Société
Cohabitation avec la Covid-19: qu'est ce qui pourrait changer?
12/02/2022 - 09:30
Lina Ibriz
Le Maroc, à l’instar de nombreux pays du monde, se prépare à la phase cohabitation avec le virus. Néanmoins, pour atteindre cette phase où la Covid-19 pourrait éventuellement être considérée comme étant une "grippe saisonnière", le pays doit encore parcourir un long trajet.
Plus qu’un souhait, un retour à la vie normale est un besoin sociétal et une nécessité économique. Un retour à la vie normale, tout de même, nécessite un stratagème bien ficelé et la réunion de certaines conditions, dont la plus importante est un taux de couverture vaccinale suffisant.
Contacté par SNRTnews, Said Moutawakil, membre du Comité technique et scientifique de gestion de la pandémie, affirme que les concertations sont en cours pour sortir avec une feuille de route pour la prochaine phase de cohabitation avec la Covid-19. Ainsi, plusieurs propositions et modèles sont examinés par les autorités sanitaires et les experts et scientifiques pour définir les étapes par lesquelles passera cette transition et la forme que prendra cette cohabitation.
Dans ce cadre, la commission interministérielle et celle scientifique examinent la possibilité de redéfinir les cibles de vaccination, la question étant s’il faudrait continuer à vacciner l’ensemble de la population ou si la vaccination devrait se limiter aux catégories à risque, indique Moutawakil. Par ailleurs, la prochaine étape pourrait connaître un abandon de l’obligation du port du masque dans les endroits publics et de la distanciation physique, ajoute-t-il.

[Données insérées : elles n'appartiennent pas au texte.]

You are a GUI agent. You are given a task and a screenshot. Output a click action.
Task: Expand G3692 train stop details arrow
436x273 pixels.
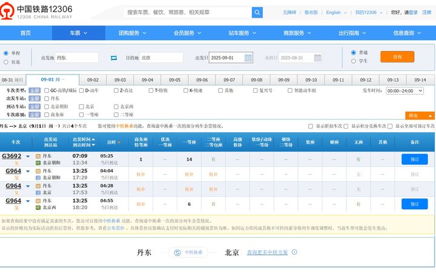[28, 156]
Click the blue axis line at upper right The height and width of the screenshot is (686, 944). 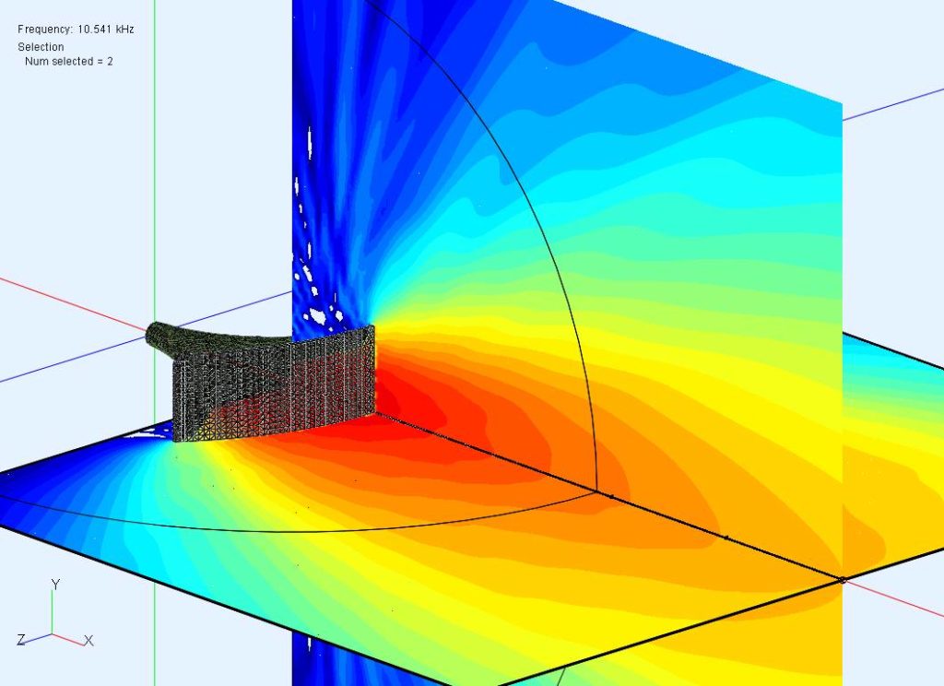click(892, 106)
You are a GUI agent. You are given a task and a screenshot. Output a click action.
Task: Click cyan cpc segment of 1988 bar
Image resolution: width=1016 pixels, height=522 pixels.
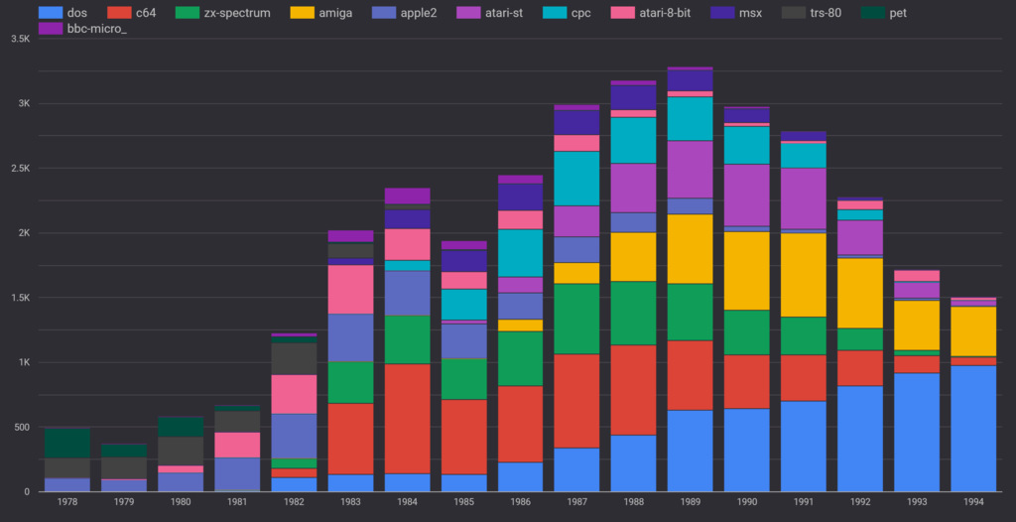[x=633, y=140]
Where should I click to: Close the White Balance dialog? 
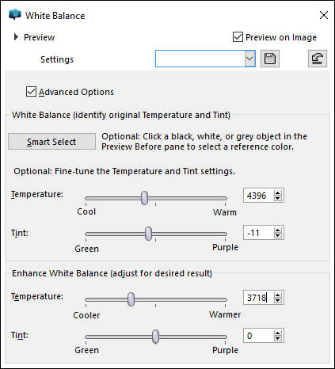(x=324, y=15)
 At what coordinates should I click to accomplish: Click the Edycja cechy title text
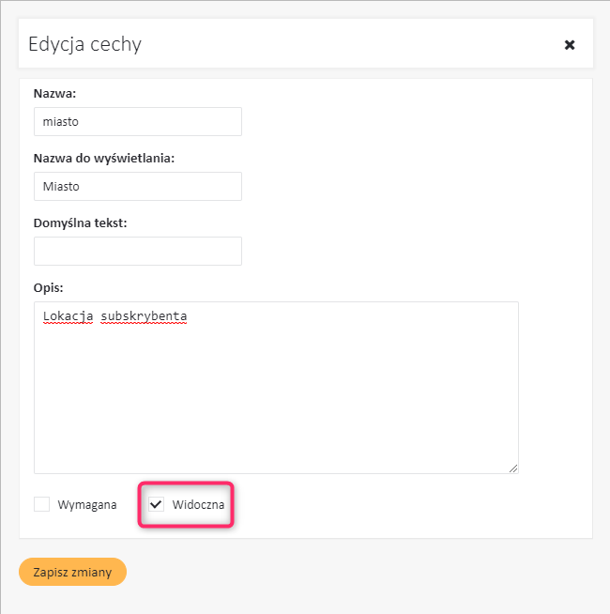click(x=85, y=44)
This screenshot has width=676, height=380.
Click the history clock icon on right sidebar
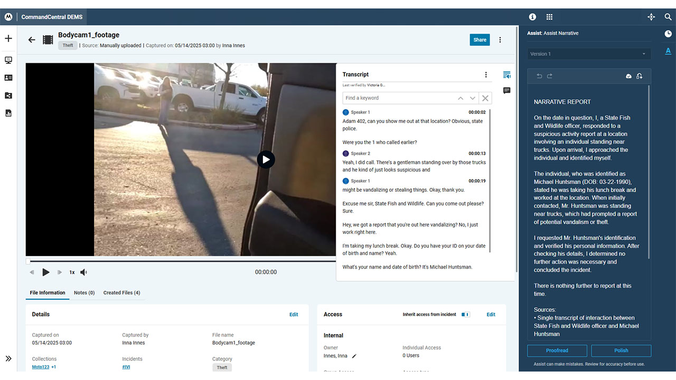[668, 34]
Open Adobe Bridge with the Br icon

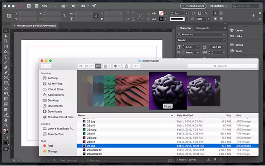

Cependant, si la fin de la vague d’Omicron est prévue pour fin février, et un retour progressif à la vie normale est espéré à compter du mois de mars, une cohabitation avec le virus est tributaire du taux de vaccination, affirme Said Moutawakil. En effet, tous les pays qui se dirigent vers l’allégement, voire l’abandon des restrictions sanitaires ont atteint un taux de vaccination voisinant les 90%, affirme le professeur.
Au Maroc, le taux de vaccination s’approche des 70%. Ainsi, le passage progressif à la phase de cohabitation avec le virus ne pourra s’accomplir que dans quelques mois, ajoute Moutawakil. Pour atteindre ce stade, des efforts collectifs et individuels sont encore à fournir en matière de vaccination, réitère-t-il.